*GIVEN EXERCISE:*
Repeat all of the following records word for word, leaving out the pictures.

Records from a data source
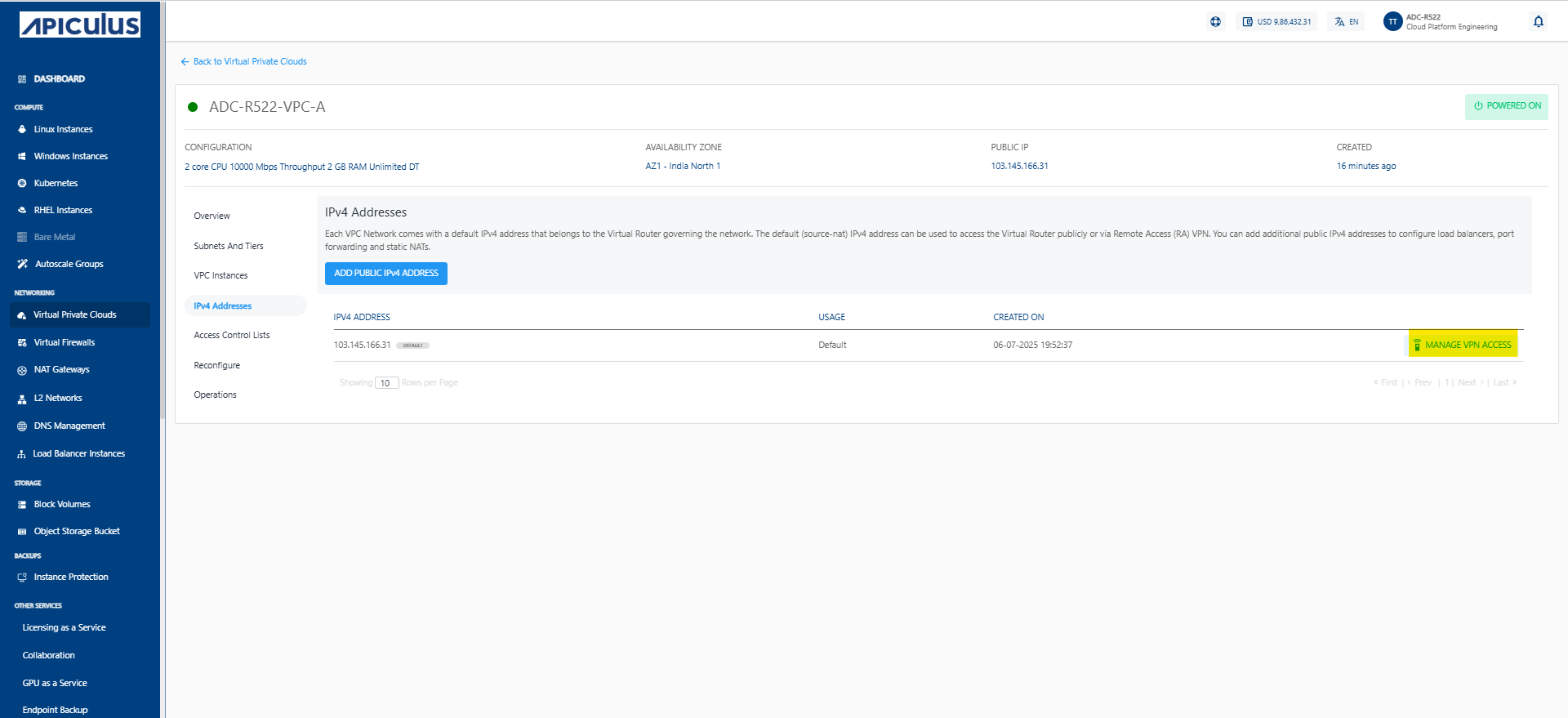Screen dimensions: 1568x718
Task: Click the rows per page field
Action: point(386,383)
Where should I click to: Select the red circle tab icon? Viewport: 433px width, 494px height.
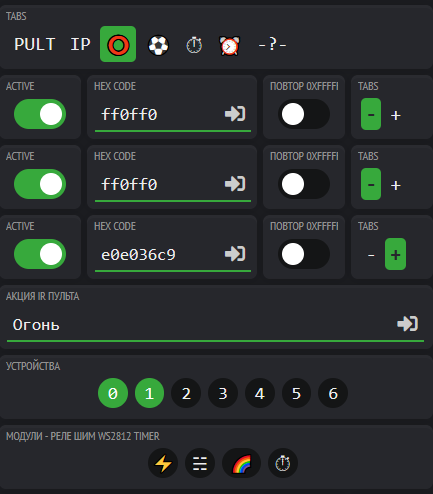click(118, 44)
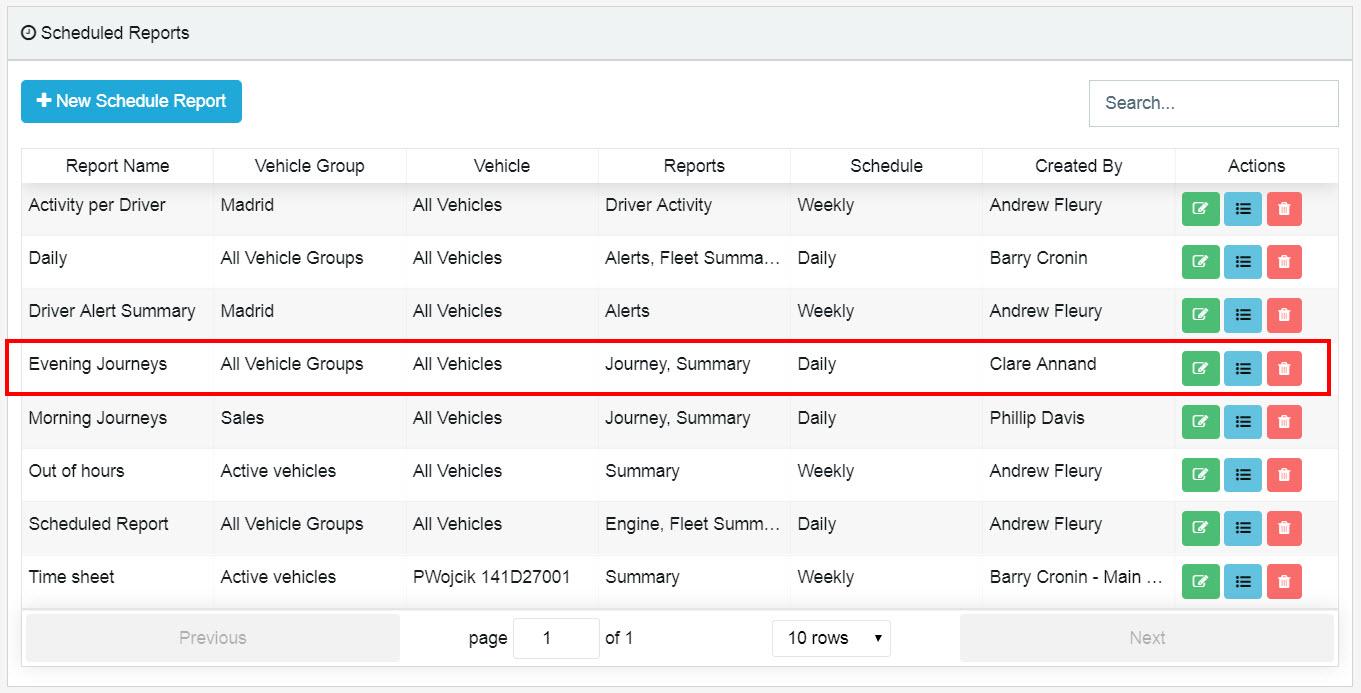Open the rows per page dropdown
This screenshot has height=693, width=1361.
coord(830,638)
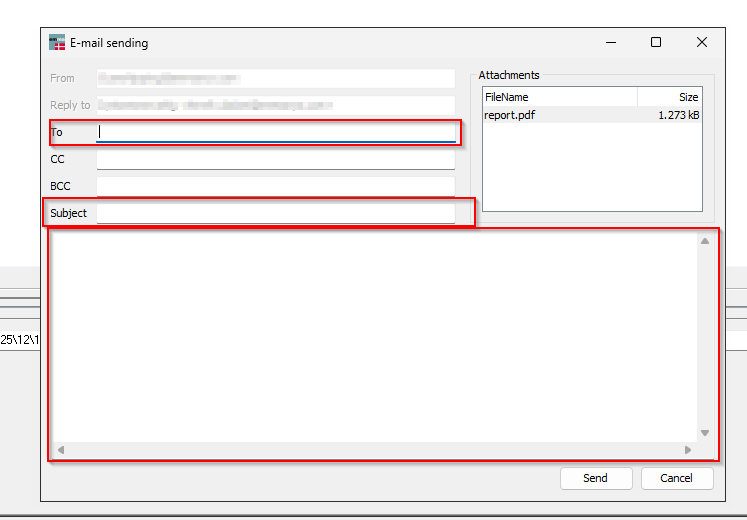Click the blurred From address field
The image size is (747, 520).
click(275, 78)
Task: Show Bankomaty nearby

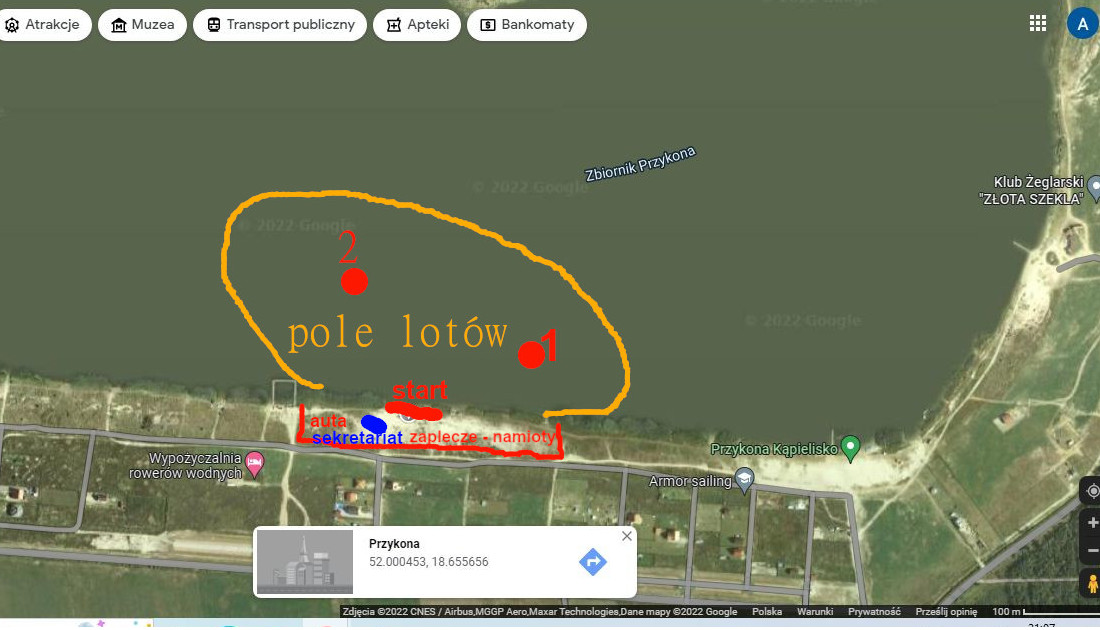Action: click(527, 25)
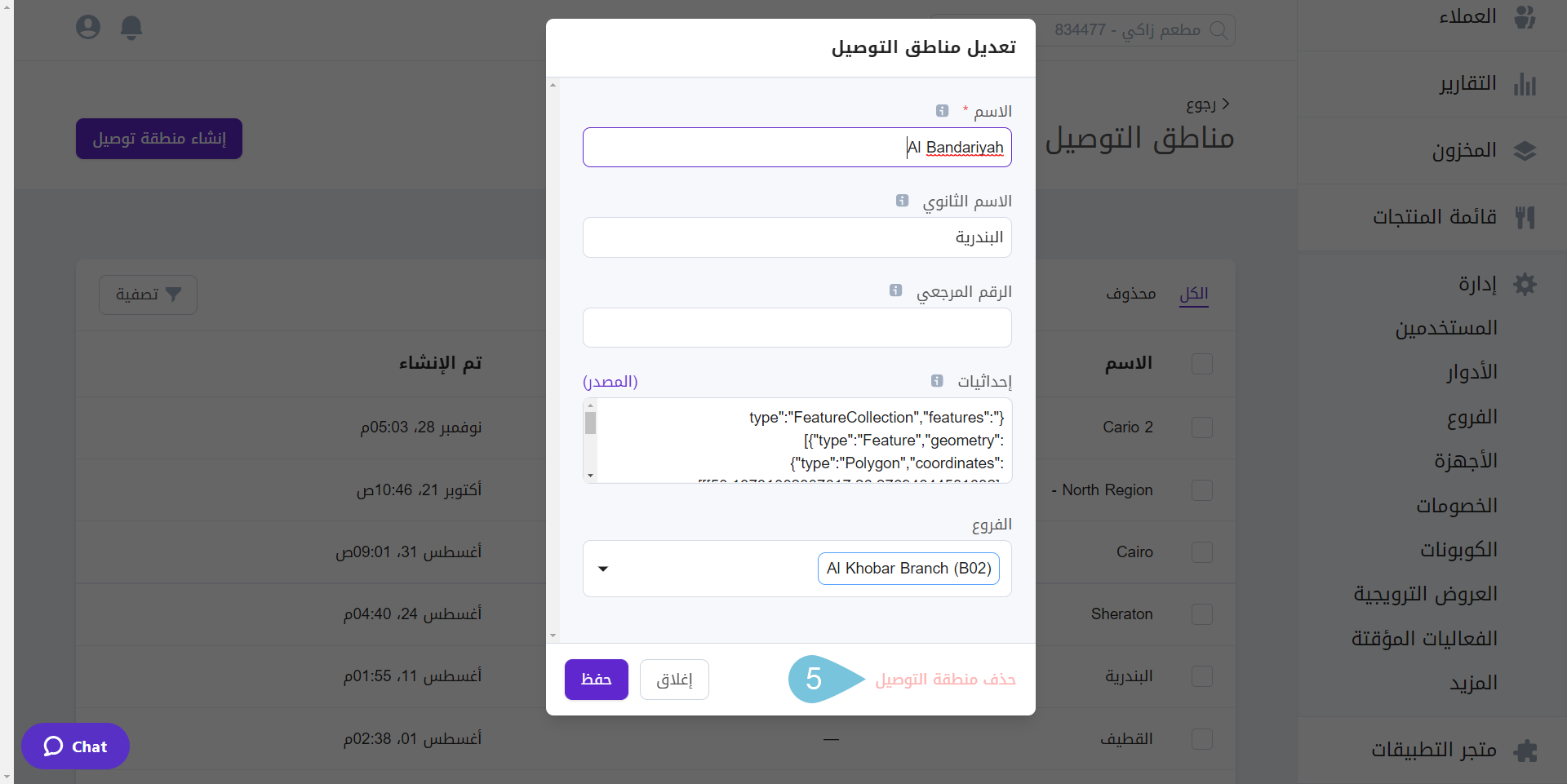Open the تصفية filter dropdown
1567x784 pixels.
[148, 295]
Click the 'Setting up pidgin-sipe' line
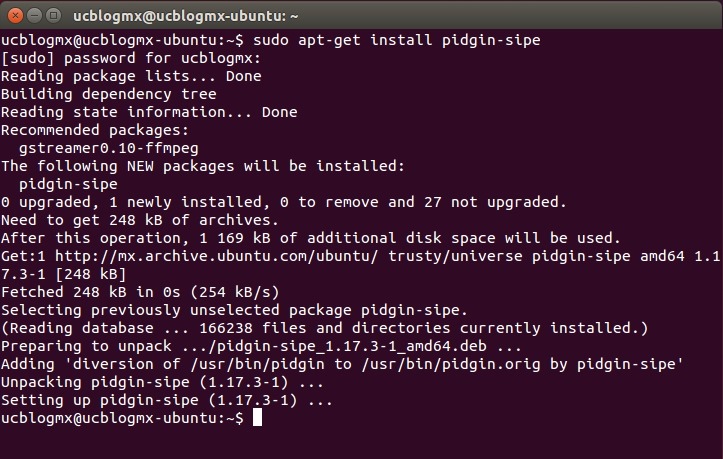 (x=167, y=400)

*EXERCISE OUTPUT:*
Screen dimensions: 1568x718
Task: Click the rows per page field
Action: point(386,383)
Where should I click to: Select the red circle tab icon? Viewport: 433px width, 494px height.
click(118, 44)
Open the rows per page dropdown
This screenshot has height=693, width=1361.
coord(830,638)
Click the blurred From address field
The image size is (747, 520).
click(275, 78)
Task: Show Bankomaty nearby

Action: click(527, 25)
Open the تصفية filter dropdown
1567x784 pixels.
[148, 295]
Click the 'Setting up pidgin-sipe' line
 (x=167, y=400)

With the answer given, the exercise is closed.